## The problem
In the listing below, write out exactly each line from the first through the one containing "Task: Click the chevron".

(Recorded information Opens)

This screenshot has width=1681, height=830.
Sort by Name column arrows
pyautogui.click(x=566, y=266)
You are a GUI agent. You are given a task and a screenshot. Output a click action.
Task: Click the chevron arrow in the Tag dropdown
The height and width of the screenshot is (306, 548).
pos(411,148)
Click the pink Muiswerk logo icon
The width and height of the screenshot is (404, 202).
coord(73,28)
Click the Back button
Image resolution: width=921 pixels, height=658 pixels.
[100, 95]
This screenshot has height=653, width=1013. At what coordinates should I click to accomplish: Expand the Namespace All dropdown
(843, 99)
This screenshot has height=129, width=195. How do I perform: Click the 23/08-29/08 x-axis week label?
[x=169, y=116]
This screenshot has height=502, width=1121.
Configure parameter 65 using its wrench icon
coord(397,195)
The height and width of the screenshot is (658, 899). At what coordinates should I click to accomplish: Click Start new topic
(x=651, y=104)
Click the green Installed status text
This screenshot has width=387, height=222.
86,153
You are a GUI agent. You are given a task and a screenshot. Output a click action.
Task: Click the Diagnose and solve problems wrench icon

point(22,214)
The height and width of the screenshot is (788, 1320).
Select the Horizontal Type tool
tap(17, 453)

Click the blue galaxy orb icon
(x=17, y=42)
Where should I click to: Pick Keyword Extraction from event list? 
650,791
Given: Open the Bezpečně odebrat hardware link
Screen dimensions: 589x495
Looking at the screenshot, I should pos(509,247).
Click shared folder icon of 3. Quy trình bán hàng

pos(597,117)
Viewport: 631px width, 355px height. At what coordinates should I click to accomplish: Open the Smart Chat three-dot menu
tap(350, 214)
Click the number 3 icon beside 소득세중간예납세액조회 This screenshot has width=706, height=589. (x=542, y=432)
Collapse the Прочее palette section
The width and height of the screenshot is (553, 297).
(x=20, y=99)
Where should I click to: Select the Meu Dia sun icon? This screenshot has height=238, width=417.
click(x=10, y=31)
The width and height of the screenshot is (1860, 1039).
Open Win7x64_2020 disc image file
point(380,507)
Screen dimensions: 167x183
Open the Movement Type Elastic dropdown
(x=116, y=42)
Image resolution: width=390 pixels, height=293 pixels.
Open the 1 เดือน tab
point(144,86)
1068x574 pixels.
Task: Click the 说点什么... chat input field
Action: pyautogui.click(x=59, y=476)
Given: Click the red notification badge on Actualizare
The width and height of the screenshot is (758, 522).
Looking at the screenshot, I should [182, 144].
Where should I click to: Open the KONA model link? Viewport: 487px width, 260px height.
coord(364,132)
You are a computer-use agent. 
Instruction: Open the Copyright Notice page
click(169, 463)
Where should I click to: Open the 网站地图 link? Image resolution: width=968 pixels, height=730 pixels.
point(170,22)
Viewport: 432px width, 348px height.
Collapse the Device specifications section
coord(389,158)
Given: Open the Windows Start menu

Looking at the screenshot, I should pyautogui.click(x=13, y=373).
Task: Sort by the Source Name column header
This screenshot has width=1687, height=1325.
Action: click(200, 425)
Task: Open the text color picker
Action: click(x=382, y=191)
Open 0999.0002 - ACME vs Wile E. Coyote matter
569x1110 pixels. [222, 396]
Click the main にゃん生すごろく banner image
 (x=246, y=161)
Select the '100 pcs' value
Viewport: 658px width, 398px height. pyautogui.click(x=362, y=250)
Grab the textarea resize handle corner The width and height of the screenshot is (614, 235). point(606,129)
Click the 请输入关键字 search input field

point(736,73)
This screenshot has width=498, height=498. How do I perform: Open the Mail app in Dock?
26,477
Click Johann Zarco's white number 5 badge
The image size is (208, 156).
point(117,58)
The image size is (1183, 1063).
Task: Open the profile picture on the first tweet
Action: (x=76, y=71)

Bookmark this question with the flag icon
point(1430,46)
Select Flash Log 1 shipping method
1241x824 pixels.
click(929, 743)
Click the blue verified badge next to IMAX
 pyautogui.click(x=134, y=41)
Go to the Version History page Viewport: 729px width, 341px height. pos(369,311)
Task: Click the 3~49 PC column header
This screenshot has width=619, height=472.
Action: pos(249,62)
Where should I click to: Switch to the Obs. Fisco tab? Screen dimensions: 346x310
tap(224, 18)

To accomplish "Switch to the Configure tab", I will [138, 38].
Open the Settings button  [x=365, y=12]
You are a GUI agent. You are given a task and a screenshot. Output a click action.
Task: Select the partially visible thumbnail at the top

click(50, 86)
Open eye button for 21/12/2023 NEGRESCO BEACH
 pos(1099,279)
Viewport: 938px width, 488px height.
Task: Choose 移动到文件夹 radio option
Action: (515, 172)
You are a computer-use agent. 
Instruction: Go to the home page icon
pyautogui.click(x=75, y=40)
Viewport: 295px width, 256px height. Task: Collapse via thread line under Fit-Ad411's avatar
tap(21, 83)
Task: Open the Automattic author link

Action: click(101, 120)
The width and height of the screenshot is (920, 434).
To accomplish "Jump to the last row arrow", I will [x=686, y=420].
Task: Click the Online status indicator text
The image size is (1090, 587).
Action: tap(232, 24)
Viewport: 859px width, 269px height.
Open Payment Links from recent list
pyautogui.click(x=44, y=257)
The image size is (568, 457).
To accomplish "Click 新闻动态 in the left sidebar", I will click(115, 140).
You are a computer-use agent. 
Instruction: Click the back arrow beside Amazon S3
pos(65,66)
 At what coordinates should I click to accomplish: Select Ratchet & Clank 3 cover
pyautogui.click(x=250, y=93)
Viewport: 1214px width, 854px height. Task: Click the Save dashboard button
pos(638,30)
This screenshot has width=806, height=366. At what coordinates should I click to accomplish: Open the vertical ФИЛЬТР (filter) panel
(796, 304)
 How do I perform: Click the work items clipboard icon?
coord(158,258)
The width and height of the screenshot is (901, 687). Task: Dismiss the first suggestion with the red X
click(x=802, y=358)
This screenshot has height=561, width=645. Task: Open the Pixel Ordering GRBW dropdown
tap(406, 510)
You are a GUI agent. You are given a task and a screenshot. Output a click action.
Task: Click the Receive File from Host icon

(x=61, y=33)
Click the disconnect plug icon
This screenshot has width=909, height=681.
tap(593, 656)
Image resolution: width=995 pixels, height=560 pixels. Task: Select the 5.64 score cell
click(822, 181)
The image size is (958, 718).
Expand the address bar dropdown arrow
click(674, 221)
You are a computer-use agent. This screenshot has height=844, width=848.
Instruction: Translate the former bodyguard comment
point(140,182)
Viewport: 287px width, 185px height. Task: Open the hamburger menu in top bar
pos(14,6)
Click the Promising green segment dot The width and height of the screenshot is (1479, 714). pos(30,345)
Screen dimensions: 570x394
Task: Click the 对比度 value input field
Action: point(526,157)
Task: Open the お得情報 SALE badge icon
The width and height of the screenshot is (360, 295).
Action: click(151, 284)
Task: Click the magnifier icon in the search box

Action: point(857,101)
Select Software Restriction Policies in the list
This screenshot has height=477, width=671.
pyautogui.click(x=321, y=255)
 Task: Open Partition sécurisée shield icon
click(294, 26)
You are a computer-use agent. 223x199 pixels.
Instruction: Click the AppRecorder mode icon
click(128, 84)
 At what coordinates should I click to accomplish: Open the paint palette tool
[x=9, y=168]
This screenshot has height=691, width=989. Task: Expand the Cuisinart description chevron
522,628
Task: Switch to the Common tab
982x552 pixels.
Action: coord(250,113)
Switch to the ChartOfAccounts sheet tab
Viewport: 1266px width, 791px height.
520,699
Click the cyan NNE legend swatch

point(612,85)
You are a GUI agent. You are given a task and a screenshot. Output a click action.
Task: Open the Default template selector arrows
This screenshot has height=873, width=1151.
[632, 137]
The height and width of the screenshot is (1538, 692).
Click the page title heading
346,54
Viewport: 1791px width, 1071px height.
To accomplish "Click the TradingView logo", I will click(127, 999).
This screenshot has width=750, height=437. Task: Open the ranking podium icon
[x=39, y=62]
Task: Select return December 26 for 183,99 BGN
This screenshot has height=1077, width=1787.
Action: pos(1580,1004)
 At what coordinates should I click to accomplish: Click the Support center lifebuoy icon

(Recorded information Closes)

## Exercise solution
This screenshot has width=1681, height=830.
Sort by Name column arrows
pyautogui.click(x=566, y=266)
You are a GUI agent. You are given a task and a screenshot. Output a click action.
Task: Click the chevron arrow in the Tag dropdown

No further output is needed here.